Provided text:
=== Begin Enclosure ===

Russia House (my favorite espionage movie with Sean Connery)

My Dream for a 21st Century U.S Educational System

Originally, I was going to post on dumb budget moves the Milwaukee Public Schools are making and the the stale plan the teacher’s union proposed for fixing the schools.

I don’t have time for that.

Here is my from scratch plan for the Wisconsin (and National) Education System. I wrote it down several years ago pre-blogs. I don’t have all of the sources that may have inspired me (but I will list them if they are brought to my attention).

Goal: A better, more efficient Educational System
that utilizes American Strengths and Values. Education is too important to America’s future to not be treated as a national issue.

a. Funding Equalization

– Equalization of K4/K5/1-12 funding.
– Federal per-pupil education vouchers.

b. Customized Individual Programs for every student

– Idea Based upon Special Ed IEP (individual Education Program)
– Year round programs.

c. Mass Customization:

– Multitudes of choices, options, styles, sizes, variety, niches, and possibilities in education service delivery.
– Let a hundred experiments bloom. Replicate what works, and junk what doesn’t

d. Private system with strict public accountability

– Charter Schools everywhere for everybody (essentially a mega-charter school system)
– Choice
– Public Reporting and auditing (academic and financial).
– Need an Internet based, system that is like eBay or Amazon.com’s feedback system, crossed with consumer reports that is available to all, with education service consumers reporting on education service providers with infrastructure provided by regional government sponsored enterprises (GSE). Have several GSE (5-15). They can be geographically unique areas of responsibility for first three years. After that they can compete with each other. Eventually they would consolidate into 3-5 GSE.
– Zero tolerance for troublemakers (the real troublemakers, not those that are the victims of the troublemakers). Create alternate environments for the bad apples.

e. Professional Excellence

– No Residency rules for teachers, staff and administrators.

– Pay teachers more, pay also for performance in exchange for accountability
1. Increase pay 40% – 60%
2. Additional bonus pay on performance
– Value-added metrics
– Whole-school metrics
– Peer-review
– 360-student review
– Job security and tenure goes away
– To transition, make this a parallel personnel system. All new teachers go into the new system, along with any old teachers who want to.

=== End Enclosure ===

Records supplied:
=== Begin Enclosure ===

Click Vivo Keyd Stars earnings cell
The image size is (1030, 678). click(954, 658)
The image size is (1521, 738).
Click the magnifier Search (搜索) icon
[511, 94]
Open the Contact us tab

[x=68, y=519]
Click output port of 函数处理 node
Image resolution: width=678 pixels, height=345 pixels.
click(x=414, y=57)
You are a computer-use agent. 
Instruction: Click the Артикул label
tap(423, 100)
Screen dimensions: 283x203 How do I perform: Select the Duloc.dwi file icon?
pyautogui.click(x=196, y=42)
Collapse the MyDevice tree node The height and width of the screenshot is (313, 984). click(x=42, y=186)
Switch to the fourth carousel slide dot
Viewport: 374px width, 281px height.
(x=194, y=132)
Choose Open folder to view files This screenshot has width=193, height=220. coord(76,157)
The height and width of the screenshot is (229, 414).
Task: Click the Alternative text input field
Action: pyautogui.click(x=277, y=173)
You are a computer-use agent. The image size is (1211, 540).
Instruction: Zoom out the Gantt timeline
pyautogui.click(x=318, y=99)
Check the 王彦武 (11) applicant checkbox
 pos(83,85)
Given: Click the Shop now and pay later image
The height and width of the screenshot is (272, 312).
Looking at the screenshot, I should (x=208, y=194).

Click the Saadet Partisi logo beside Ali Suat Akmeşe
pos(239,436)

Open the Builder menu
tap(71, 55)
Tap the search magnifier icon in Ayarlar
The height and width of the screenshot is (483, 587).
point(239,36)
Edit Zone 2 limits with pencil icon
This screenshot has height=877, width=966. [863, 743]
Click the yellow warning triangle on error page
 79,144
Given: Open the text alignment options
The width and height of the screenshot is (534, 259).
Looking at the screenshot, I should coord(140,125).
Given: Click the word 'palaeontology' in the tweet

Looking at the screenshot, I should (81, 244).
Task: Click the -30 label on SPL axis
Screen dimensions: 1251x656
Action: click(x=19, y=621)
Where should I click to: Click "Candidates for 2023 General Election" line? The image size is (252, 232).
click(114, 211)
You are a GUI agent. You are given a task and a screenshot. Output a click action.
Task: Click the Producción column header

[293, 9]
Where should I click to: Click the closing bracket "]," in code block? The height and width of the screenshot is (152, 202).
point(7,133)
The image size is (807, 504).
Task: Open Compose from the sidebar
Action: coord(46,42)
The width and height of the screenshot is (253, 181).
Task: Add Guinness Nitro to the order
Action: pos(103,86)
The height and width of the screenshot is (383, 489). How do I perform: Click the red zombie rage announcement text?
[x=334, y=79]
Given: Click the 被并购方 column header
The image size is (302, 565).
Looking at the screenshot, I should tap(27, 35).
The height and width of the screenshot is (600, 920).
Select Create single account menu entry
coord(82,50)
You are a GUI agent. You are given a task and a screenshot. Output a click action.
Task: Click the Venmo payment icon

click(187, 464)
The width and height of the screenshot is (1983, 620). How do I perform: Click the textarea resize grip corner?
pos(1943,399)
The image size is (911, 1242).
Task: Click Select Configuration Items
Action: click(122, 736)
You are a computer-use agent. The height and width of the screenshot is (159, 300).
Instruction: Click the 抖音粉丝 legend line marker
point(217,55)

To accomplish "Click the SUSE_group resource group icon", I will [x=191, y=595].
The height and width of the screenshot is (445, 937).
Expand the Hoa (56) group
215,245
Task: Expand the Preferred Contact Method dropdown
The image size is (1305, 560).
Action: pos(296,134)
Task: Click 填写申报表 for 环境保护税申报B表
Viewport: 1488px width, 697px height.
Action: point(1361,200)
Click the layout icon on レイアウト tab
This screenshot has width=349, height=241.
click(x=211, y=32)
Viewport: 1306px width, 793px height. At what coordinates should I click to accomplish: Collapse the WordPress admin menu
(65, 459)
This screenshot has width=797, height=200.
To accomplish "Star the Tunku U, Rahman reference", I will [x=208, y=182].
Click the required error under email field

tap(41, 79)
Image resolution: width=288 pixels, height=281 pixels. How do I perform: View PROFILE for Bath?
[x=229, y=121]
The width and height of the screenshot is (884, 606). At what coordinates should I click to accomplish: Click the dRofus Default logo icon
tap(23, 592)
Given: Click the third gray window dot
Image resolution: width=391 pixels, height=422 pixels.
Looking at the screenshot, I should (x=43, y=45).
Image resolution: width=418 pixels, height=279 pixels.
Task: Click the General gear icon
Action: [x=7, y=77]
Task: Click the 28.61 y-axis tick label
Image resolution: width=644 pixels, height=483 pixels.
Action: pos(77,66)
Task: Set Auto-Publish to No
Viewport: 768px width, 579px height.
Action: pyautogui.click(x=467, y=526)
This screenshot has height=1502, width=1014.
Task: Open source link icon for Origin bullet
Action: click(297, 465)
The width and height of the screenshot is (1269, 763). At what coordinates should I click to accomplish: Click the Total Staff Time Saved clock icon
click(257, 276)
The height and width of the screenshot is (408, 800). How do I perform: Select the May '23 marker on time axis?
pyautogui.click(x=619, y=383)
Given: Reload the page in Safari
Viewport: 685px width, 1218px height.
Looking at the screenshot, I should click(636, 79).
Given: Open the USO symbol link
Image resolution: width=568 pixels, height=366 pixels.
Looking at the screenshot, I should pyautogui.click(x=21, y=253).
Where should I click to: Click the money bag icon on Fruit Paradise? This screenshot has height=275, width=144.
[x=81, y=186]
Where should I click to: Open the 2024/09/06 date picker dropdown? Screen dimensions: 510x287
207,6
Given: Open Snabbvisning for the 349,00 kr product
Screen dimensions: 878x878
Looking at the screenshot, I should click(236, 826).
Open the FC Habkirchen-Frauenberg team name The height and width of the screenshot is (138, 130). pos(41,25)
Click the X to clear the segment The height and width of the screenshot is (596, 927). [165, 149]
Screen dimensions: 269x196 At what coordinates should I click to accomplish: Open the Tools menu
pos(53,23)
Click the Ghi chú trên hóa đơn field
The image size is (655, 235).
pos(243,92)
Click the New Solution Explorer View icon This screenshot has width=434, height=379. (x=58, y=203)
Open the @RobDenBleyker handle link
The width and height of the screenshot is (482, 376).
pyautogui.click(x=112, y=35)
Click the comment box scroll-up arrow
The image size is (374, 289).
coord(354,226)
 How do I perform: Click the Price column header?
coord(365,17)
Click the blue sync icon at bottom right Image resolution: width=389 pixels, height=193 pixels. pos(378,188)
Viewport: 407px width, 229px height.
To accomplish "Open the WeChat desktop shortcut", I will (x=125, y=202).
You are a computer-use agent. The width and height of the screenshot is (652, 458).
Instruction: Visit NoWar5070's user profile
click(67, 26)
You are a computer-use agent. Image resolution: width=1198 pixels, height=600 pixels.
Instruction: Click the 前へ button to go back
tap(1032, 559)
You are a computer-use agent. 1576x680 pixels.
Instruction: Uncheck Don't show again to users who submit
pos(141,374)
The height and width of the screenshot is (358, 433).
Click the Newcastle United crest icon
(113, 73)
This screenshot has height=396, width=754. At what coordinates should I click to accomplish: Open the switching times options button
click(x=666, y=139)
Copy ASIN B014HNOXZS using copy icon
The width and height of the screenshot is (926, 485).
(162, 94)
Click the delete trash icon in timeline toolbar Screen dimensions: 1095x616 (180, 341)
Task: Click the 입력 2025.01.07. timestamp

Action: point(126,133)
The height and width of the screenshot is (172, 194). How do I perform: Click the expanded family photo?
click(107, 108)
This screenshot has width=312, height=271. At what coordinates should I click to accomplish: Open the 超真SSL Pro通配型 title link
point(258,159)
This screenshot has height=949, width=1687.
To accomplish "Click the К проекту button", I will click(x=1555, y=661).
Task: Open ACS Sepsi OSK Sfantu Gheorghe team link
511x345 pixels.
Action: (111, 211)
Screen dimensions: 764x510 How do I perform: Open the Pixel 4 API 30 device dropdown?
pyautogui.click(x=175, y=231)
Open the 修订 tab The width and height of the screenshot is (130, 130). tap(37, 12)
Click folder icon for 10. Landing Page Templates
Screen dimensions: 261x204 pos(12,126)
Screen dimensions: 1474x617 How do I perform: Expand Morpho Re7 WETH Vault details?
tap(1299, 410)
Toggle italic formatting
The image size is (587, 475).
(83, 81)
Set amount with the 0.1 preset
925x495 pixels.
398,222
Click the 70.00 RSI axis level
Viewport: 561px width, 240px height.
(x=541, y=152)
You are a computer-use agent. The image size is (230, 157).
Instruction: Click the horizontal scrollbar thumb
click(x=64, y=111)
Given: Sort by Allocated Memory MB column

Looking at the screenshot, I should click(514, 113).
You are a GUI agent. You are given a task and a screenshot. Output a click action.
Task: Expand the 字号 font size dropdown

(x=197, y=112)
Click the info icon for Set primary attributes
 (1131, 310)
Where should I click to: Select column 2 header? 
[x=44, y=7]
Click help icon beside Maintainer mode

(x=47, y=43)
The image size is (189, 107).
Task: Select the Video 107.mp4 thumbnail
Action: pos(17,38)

=== End Enclosure ===

Assignment 1:
In the education plan, by how much would teacher pay increase?
Assignment 2:
Please duplicate the education plan between "Goal: A better, more" and "(individual Education Program)", inclusive.
Assignment 3:
According to the education plan, why should education be handled as a national issue?
Answer using only the education plan.

Output 1:
By 40% to 60%.

Output 2:
Goal: A better, more efficient Educational System
that utilizes American Strengths and Values. Education is too important to America’s future to not be treated as a national issue.

a. Funding Equalization

– Equalization of K4/K5/1-12 funding.
– Federal per-pupil education vouchers.

b. Customized Individual Programs for every student

– Idea Based upon Special Ed IEP (individual Education Program)

Output 3:
Education is too important to America's future not to be treated as a national issue.